Aozora Bunko (青空文庫) is a digital archive of Japanese literature in the public domain. In addition to its web presence, the corpus is also available on GitHub where it can be downloaded in its entirety. This makes it possible to perform a distant reading of the collection, and the following information serves as a general introduction for data analysis and parsing.

First and foremost, you will need to clone the GitHub repository to your computer. A warning: the download is quite large (~4 GB) and therefore may take some time. To install the repository locally, access the command line and input the following:

git clone https://github.com/aozorabunko/aozorabunko.git

If you have not yet installed git on your computer you will first need to follow these directions for your respective operating system.

Aozora Bunko Schema

A large majority of Aozora Bunko story entries maintain a shared structure: header information, main text, and bibliographic information. Please see the following example of Higuchi Ichiyō’s short story Tsuki no Yo.

It is possible to isolate the elements that make up each story thanks to the standardized HTML output format of the archive; however, one particular challenge is filtering out all furigana in order to properly mine the text. Furigana is used as a reading aid in Japanese—syllabic characters can be appended to ideographic characters (kanji), especially for kanji that are rare or have a special pronunciation. Within the first few lines of Tsuki no Yo there are several instances of furigana usage.

Behind the scenes this looks a bit messy, and it can be difficult to parse. Furigana entries use ruby characters, a web standard element that behaves as an annotation of sorts for logographic characters. For more information on the ruby specifications, please see the W3C documentation page. The following is an example of Tsuki no Yo viewed as HTML.

Parsing Aozora Texts

Molly Des Jardin, Japanese Studies Librarian at the University of Pennsylvania, has written a script in Python that will automatically strip the ruby characters from a text. This script and additional resources for Japanese language analysis can be found on her Japanese Text Analysis library guide. In order to run this script you will need Python installed on your computer, and in addition you will need to install the following dependencies: BeautifulSoup & TinySegmenter. If you are new to Python, make sure to install the pip tool, thereafter you can install the two libraries from the terminal as such:

pip install beautifulsoup4

pip install tinysegmenter

import os
import glob 
import sys
from bs4 import BeautifulSoup
from tinysegmenter import *

for filename in glob.iglob('*.html'):

# Remove ruby and <rt> <rp> tags from text

with open(filename, 'r') as f:
input = f.read()
print filename

soup = BeautifulSoup(input)
tagname = 'rt'
for tag in soup.findAll(tagname):
tag.extract()

tagname = 'rp'
for tag in soup.findAll(tagname):
tag.extract()

tagname = 'span'
for tag in soup.findAll(tagname):
tag.extract()
nonruby = unicode(soup)

# Remove all HTML tags and attributes, then write the file to (filename).txt

nonruby = re.sub('<[^<]+?>', '', nonruby)
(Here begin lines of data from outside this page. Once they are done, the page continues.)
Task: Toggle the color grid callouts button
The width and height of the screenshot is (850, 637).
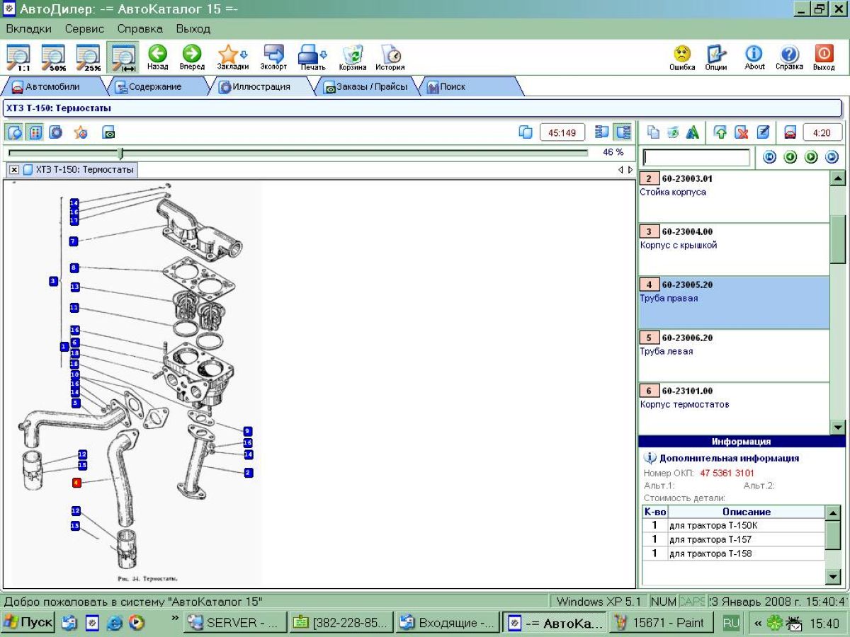Action: pyautogui.click(x=35, y=132)
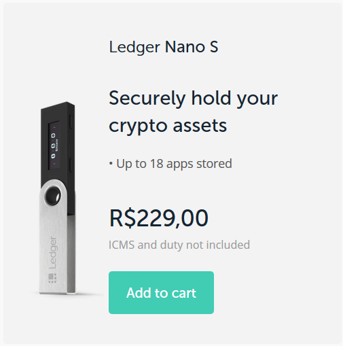The width and height of the screenshot is (343, 346).
Task: Open the Ledger Nano S product title
Action: [164, 47]
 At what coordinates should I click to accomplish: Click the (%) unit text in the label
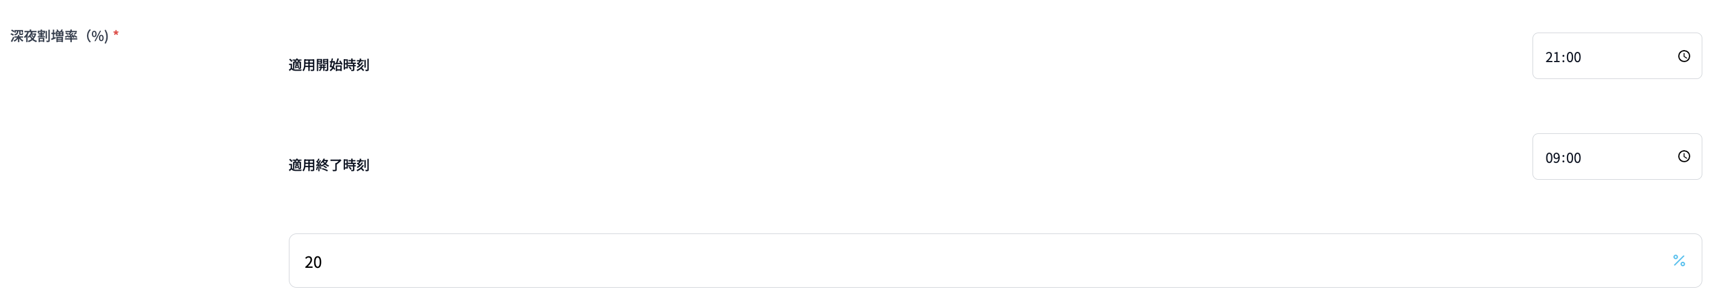point(97,36)
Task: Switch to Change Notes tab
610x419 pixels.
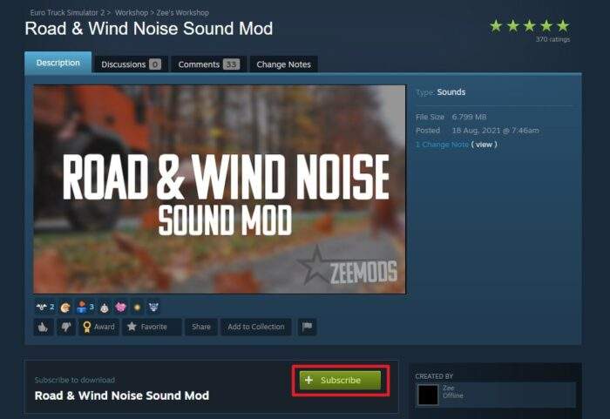Action: [283, 64]
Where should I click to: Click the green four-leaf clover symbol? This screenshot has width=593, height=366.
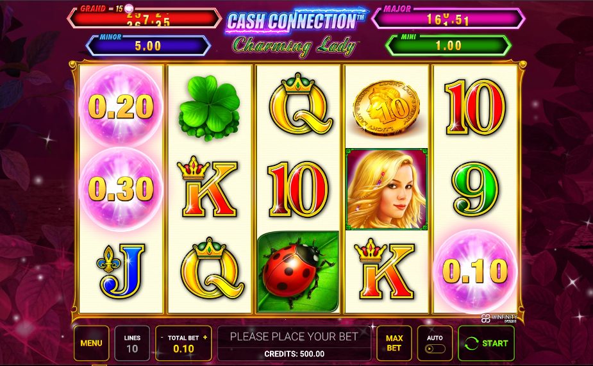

segmenter = TinySegmenter() 

tokenized = segmenter.tokenize(nonruby)
tokenized = tokenized[0:(tokenized.index(u'底本'))-1]

tokenized = ' '.join(tokenized)

file = open(filename + '.txt', 'w')
file.write(tokenized.encode('utf-8'))
file.close()

Running Molly’s script is quite simple: place the file into a folder containing the HTML files of each story you would like to parse. From the terminal, simply execute the following command:

python rubydetokenize.py

Please note that this script was designed for Python 2, but can be converted for Python 3 by making small changes to the code (notably, changing the print statements). The script will iterate through the various files to remove all HTML tags and ruby annotations, and will output them as text files with only the text of the story remaining.

Before (tsuki_no_yo.html):

After (tsuki_no_yo.txt):

In order for this script to work correctly on Tsuki no Yo, it was first necessary to add a few lines of additional code. The reason for this is because there is a language usage note made within the text itself, and represented as an HTML <span> element that the script does not originally scan for:

The following code was added to the original script to target any HTML elements called “span,” thereby removing the language usage note entirely. While working with various stories you may discover that there are internal inconsistencies that require you to target specific HTML elements that causing the script to either break or parse incorrectly.

tagname = 'span'
    for tag in soup.findAll(tagname):
    tag.extract()

You may also notice that the script tokenizes words, meaning it attempts to group words based on common lexical patterns in Japanese. This work is done by TinySegmentor, one of many parsing tools for East Asian languages. Another useful parsing tool is MeCab, which also works with Python. No parser is 100% accurate (at least not yet), especially for stories within the Aozora database which may contain antiquated morphological patterns that are no longer in use.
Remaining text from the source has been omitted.